Et là, pour tout vous dire, on a beau être préparé, on a comme un moment de vide interneuronal. Que lui écrire à cette charmante lectrice qui ne la déçoive pas ? C’est un peu comme lors d’un premier rendez-vous amoureux, on a eu beau répéter des tas de choses super intelligentes devant sa glace, une fois que le prétendant vous fait face en lieu et place de votre reflet, on est muet comme une puce de carte bleue qui fait sa timide à la caisse… J’ai donc écrit quelque bafouille dont je ne me souviens plus, le stylo tremblotant et une envie de sautiller sur place dans une danse du poulet frénétique montant en moi.

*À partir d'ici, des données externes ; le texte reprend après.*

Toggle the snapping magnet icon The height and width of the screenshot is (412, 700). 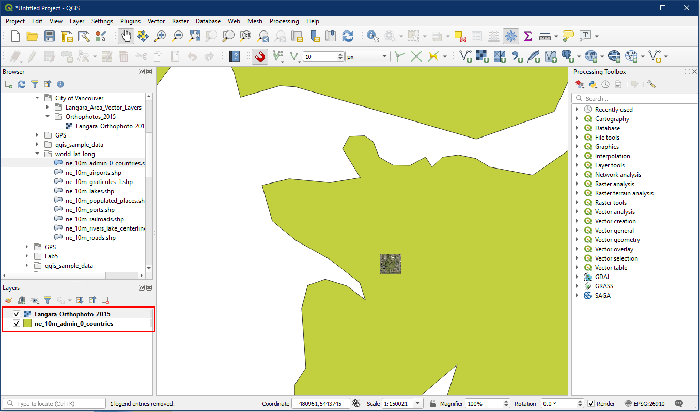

La première rencontre passée, je ne respirais plus que pour la seconde. Christophe, lui, n’a rien voulu connaître du livre avant de l’acquérir, la référence à un blog nommé « Parole de Vilaine » sur la quatrième de couverture suffisant à attiser sa curiosité pour mes nouvelles, qu’il me fera le plaisir de commenter dès le lundi suivant sur le blog des éditions Léda.

J’ai fait long, trop long même pour un billet de blog, je ne vais donc qu’évoquer la merveilleuse équipe de la librairie, toute en écoute et en douceur qui m’a ouvert les portes toutes grandes, et remiser à plus tard les anecdotes notées dans cette journée. Car l’essentiel est dit, l’essentiel c’est bien cette première rencontre avec des lecteurs inconnus, la simplicité agréable de cet échange, le bonheur de voir parmi les clients, quelques rares courageux qui se sont lancés à la découverte d’une petite auteure inconnue qui a secoué quelques arbres et ramassé quelques très jolies pommes.